Preparatory patch for optimal I/O size calculation. Move the sb writer
loop routine into its own function for clarity.

Reviewed-by: Christoph Hellwig <hch@lst.de>
Signed-off-by: Jon Derrick <jonathan.derrick@linux.dev>
Signed-off-by: Song Liu <song@kernel.org>
Link: https://lore.kernel.org/r/20230224183323.638-2-jonathan.derrick@linux.dev
---
 drivers/md/md-bitmap.c | 127 +++++++++++++++++++++--------------------
 1 file changed, 66 insertions(+), 61 deletions(-)

diff --git a/drivers/md/md-bitmap.c b/drivers/md/md-bitmap.c
index e7cc6ba1b657..cdc61e65abae 100644
--- a/drivers/md/md-bitmap.c
+++ b/drivers/md/md-bitmap.c
@@ -209,76 +209,81 @@ static struct md_rdev *next_active_rdev(struct md_rdev *rdev, struct mddev *mdde
 	return NULL;
 }
 
-static int write_sb_page(struct bitmap *bitmap, struct page *page, int wait)
+static int __write_sb_page(struct md_rdev *rdev, struct bitmap *bitmap,
+			   struct page *page)
 {
-	struct md_rdev *rdev;
 	struct block_device *bdev;
 	struct mddev *mddev = bitmap->mddev;
 	struct bitmap_storage *store = &bitmap->storage;
+	loff_t offset = mddev->bitmap_info.offset;
+	int size = PAGE_SIZE;
 
-restart:
-	rdev = NULL;
-	while ((rdev = next_active_rdev(rdev, mddev)) != NULL) {
-		int size = PAGE_SIZE;
-		loff_t offset = mddev->bitmap_info.offset;
+	bdev = (rdev->meta_bdev) ? rdev->meta_bdev : rdev->bdev;
+	if (page->index == store->file_pages - 1) {
+		int last_page_size = store->bytes & (PAGE_SIZE - 1);
 
-		bdev = (rdev->meta_bdev) ? rdev->meta_bdev : rdev->bdev;
-
-		if (page->index == store->file_pages-1) {
-			int last_page_size = store->bytes & (PAGE_SIZE-1);
-			if (last_page_size == 0)

+-------+

Work instruction 1 = Pick out each line of the listing below that contains the string "label", treating case as significant.

Source data =
+-------+

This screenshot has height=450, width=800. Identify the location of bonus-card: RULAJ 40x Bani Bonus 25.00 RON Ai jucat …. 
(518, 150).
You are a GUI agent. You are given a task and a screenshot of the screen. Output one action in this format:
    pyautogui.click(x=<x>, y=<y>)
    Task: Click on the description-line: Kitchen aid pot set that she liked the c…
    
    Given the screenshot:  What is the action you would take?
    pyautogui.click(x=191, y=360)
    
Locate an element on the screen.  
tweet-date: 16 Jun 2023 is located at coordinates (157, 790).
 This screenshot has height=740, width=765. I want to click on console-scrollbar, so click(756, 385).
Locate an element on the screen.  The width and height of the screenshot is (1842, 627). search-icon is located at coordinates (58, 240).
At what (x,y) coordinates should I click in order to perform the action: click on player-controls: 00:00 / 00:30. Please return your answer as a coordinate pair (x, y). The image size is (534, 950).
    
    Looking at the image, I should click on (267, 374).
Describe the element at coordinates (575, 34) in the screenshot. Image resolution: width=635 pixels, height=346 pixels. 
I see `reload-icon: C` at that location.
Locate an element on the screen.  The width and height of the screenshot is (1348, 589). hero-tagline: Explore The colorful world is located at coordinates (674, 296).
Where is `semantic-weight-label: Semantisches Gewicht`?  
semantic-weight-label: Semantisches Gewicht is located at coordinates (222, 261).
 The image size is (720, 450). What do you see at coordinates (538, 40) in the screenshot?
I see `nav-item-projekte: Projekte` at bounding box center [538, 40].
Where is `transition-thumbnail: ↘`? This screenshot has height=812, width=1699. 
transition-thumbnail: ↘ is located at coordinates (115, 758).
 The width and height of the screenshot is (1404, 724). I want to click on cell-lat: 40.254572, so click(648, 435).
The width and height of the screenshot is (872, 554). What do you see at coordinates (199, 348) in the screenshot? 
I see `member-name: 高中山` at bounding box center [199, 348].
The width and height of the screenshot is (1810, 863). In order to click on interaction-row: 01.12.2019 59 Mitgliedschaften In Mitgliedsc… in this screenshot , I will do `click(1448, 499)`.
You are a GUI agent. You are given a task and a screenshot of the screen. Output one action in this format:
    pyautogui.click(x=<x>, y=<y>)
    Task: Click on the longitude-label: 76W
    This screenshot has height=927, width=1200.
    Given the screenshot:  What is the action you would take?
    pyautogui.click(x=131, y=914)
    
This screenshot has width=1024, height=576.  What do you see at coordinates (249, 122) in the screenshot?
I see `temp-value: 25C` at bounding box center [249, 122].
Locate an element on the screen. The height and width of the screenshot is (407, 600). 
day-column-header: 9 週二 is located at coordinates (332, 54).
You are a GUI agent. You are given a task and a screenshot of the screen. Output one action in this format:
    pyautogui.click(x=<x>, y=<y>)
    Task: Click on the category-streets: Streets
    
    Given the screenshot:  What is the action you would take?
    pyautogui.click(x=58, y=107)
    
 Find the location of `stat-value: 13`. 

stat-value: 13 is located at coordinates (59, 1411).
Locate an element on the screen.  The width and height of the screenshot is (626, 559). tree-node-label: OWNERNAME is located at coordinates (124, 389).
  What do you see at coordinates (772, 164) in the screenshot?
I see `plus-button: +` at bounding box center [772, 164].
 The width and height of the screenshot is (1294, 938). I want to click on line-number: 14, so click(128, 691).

+-------+

Work instruction 2 = From the md-bitmap patch above, reproduce the stretch from "diff --git a/drivers/md/md-bitmap.c" through "page *page, int wait)" word for word.

Expected output 1 =
Where is `semantic-weight-label: Semantisches Gewicht`?  
semantic-weight-label: Semantisches Gewicht is located at coordinates (222, 261).
    Task: Click on the longitude-label: 76W
Locate an element on the screen.  The width and height of the screenshot is (626, 559). tree-node-label: OWNERNAME is located at coordinates (124, 389).

Expected output 2 =
diff --git a/drivers/md/md-bitmap.c b/drivers/md/md-bitmap.c
index e7cc6ba1b657..cdc61e65abae 100644
--- a/drivers/md/md-bitmap.c
+++ b/drivers/md/md-bitmap.c
@@ -209,76 +209,81 @@ static struct md_rdev *next_active_rdev(struct md_rdev *rdev, struct mddev *mdde
 	return NULL;
 }
 
-static int write_sb_page(struct bitmap *bitmap, struct page *page, int wait)